Lexical Elements

Dataphor Logo

1. Summary

The lexical elements of the D4 language allow special symbols (or tokens) in an input string to be recognized. These tokens help the parser determine the syntax of a given statement. A complete BNF reference for the D4 lexical analyzer can be found in D4 BNF Lanquage Diagrams.

2. Whitespace

The D4 language, like most computer languages, reserves certain characters as "whitespace". This means that the characters are only used to delimit tokens. The following D4 statements are syntactically equivalent:

X := 5 * 3;

X:= 5*      3       ;

X :=
5
*
3;

X:=5*3;

The following Unicode character values are considered whitespace in D4: 0x0009 (tab), 0x000a (line feed), 0x000b (vertical tab), 0x000c (form feed), 0x000d (carriage return), 0x0085, 0x2028, and 0x2029.

3. Comments

Comments are sections of text within D4 code that are ignored by the compiler. Block comments allow for multi-line annotations, whereas line comments are terminated by the line break. Block comments in D4 can be nested, which allows for sections of code to be easily and temporarily "commented out". The following are some examples of D4 comments:

/* This is a multi
   line... /* nested */ ...comment */

X := 5; // Assigns 5 to variable X

4. Keywords

A keyword is a special symbol used by the parser to delimit syntactic structure. For example, the keyword begin is used to delimit the beginning of a statement block. To avoid ambiguity while parsing, some keywords are also reserved words. Reserved words are keywords that cannot be used as identifiers because the parser would not be able to distinguish between an identifier and the keyword.

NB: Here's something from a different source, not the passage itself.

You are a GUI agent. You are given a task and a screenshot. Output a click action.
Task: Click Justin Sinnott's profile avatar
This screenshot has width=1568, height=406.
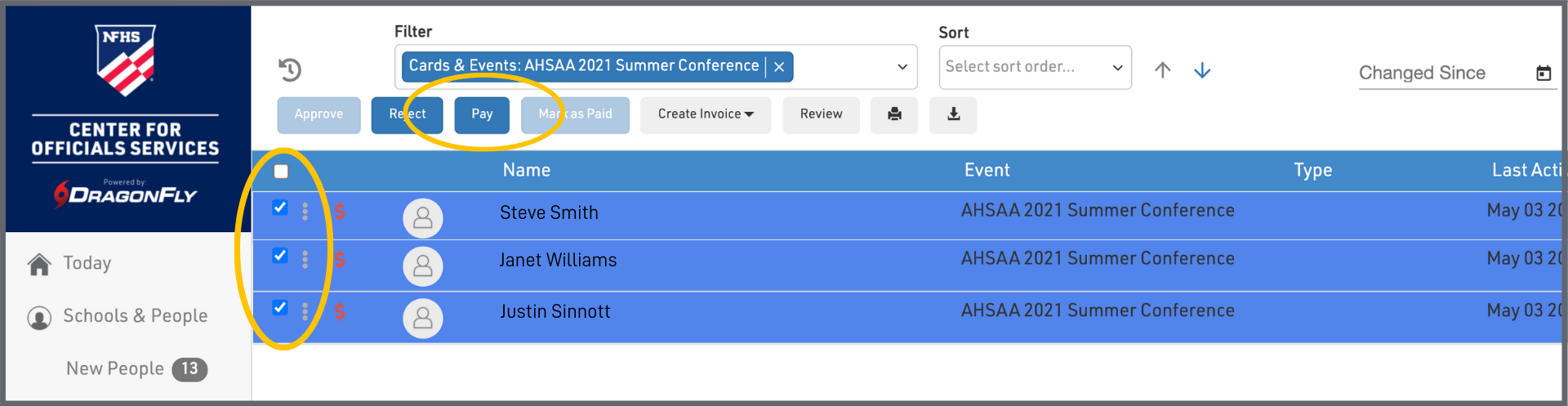coord(423,318)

The following is a list of all keywords in D4. Keywords with an asterisk (*) denote reserved words. The link provided will show one possible use of the keyword however there may be more. Use the help search to find all uses of a keyword.

*add,

*adorn,

all,

*and,

as

asc

by

div

do

end

for

if

*in

is

mod

modify

new

nil

not

of

old

on

or

origin

row

set

*source

do

*target

to

try

var

*xor

5. Symbols

The D4 language also includes several special symbols that are used by the parser to delimit syntatic structure. These include parentheses, brackets, operator symbols, and other characters that have specific meaning within statements of D4. None of these symbols may be used in identifier names.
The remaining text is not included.